## DO THIS
Gather every line in the records below that contains the word "perform" and copy each one out in full.

## DATA SHOWN

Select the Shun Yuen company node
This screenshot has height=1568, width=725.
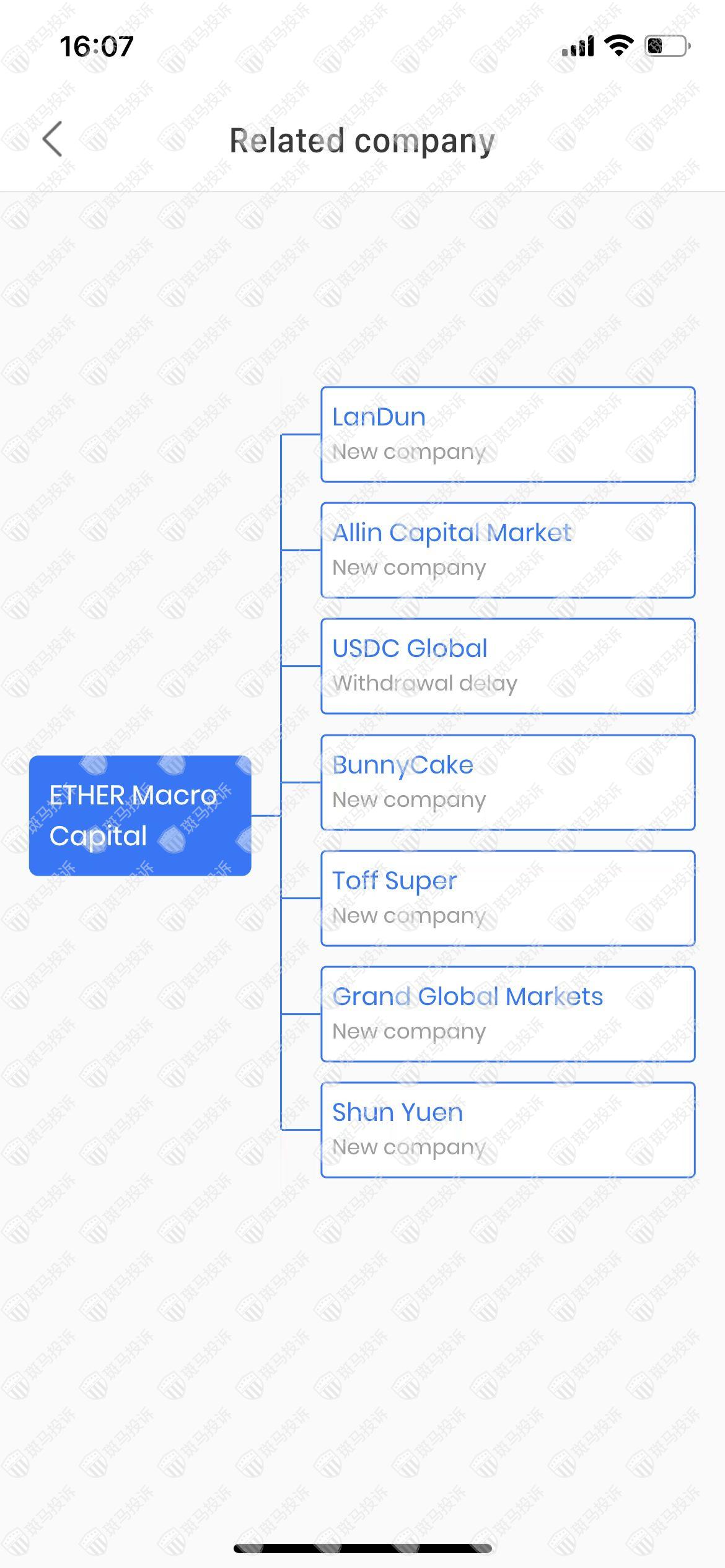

* * *

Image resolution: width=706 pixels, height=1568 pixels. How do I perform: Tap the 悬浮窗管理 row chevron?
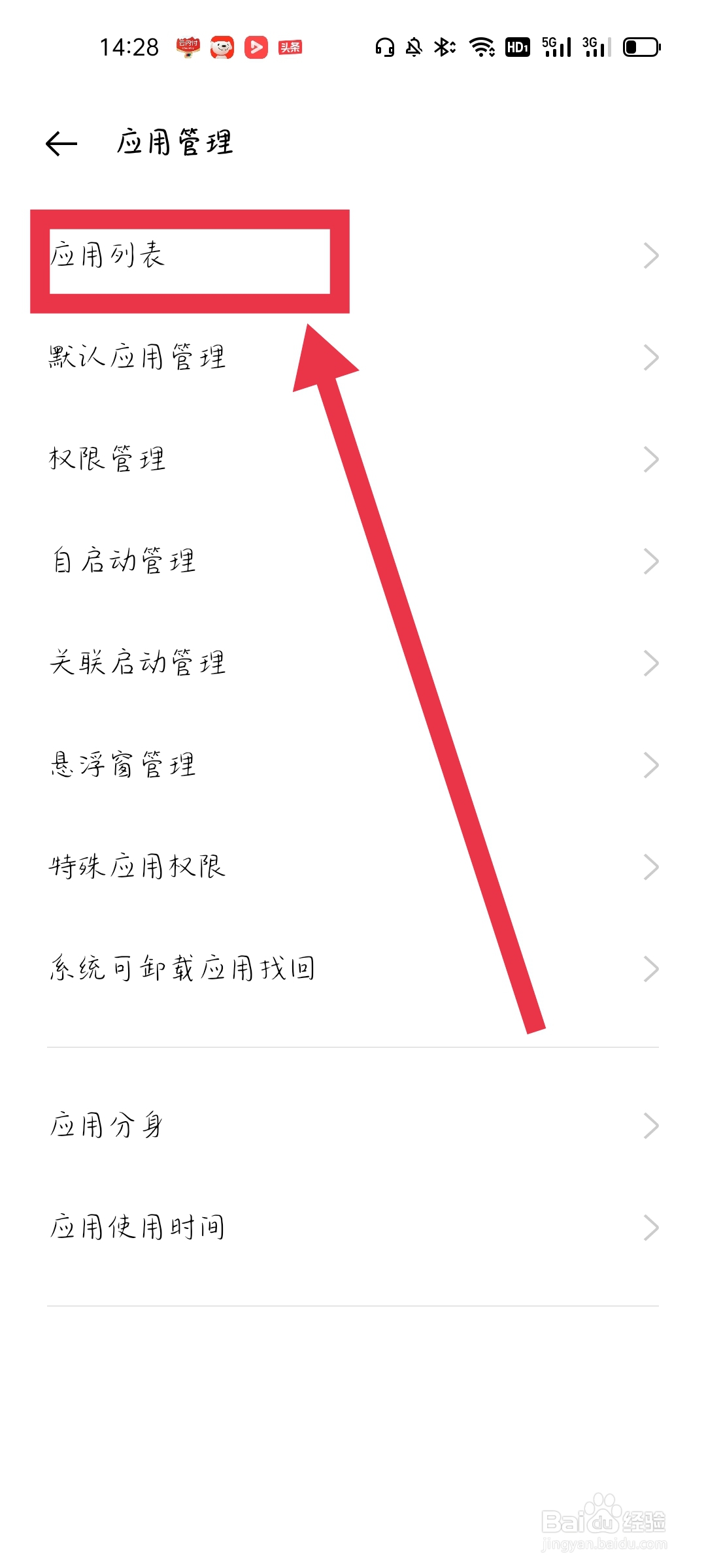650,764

---

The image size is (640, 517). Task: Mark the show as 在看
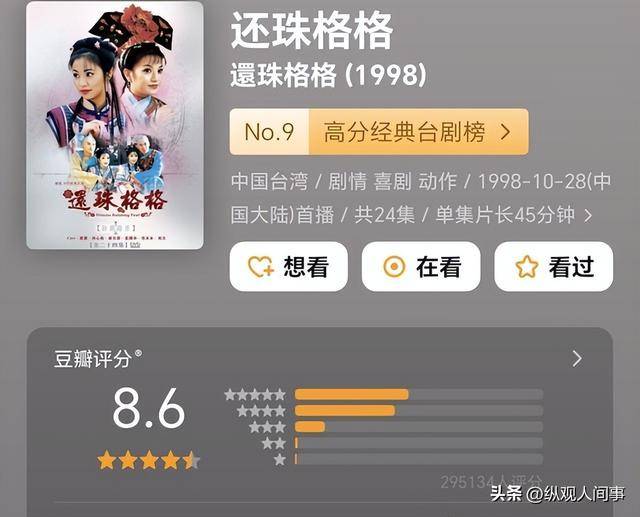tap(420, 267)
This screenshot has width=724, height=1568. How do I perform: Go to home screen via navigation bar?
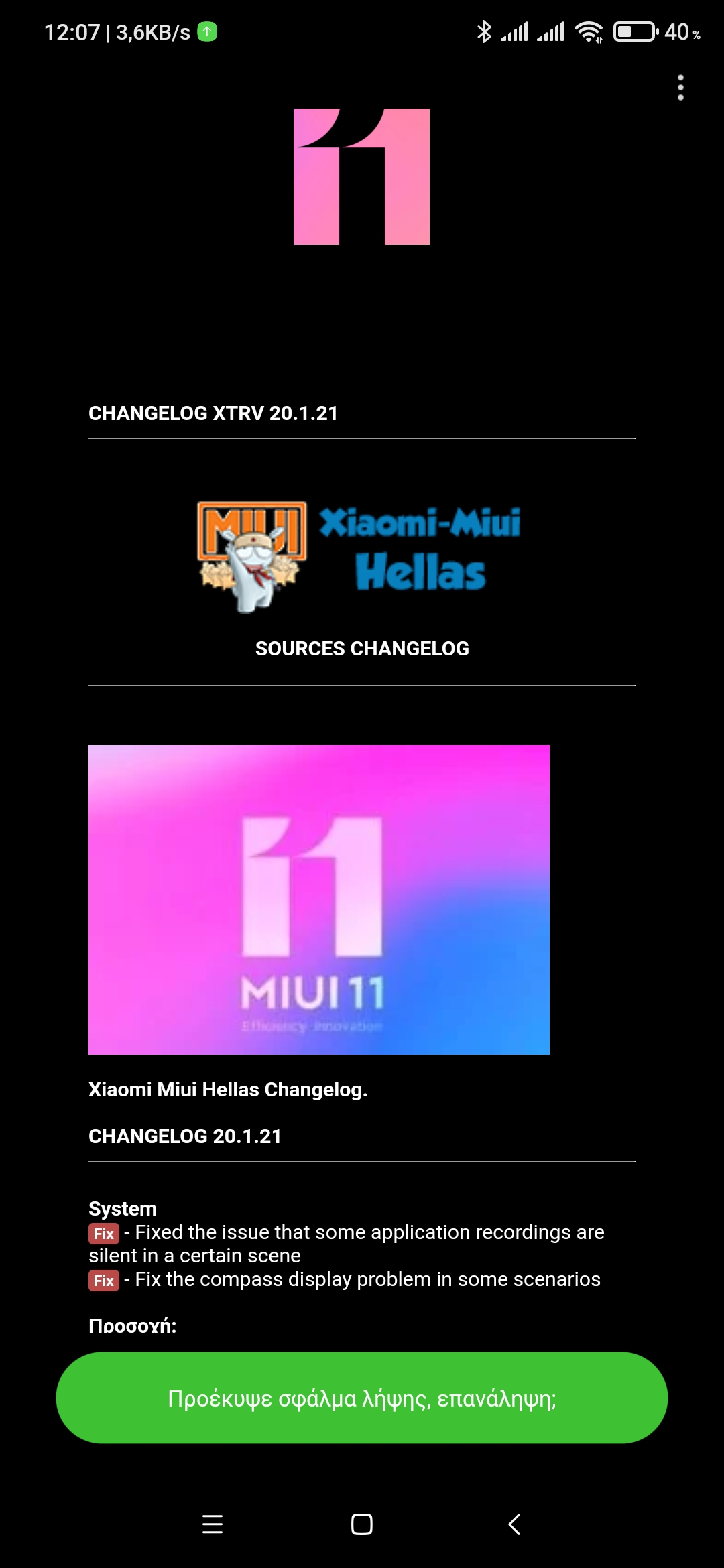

## RESULT
Image resolution: width=706 pixels, height=1568 pixels. How do I perform: Tap the 悬浮窗管理 row chevron?
This screenshot has width=724, height=1568. How do I perform: Go to home screen via navigation bar?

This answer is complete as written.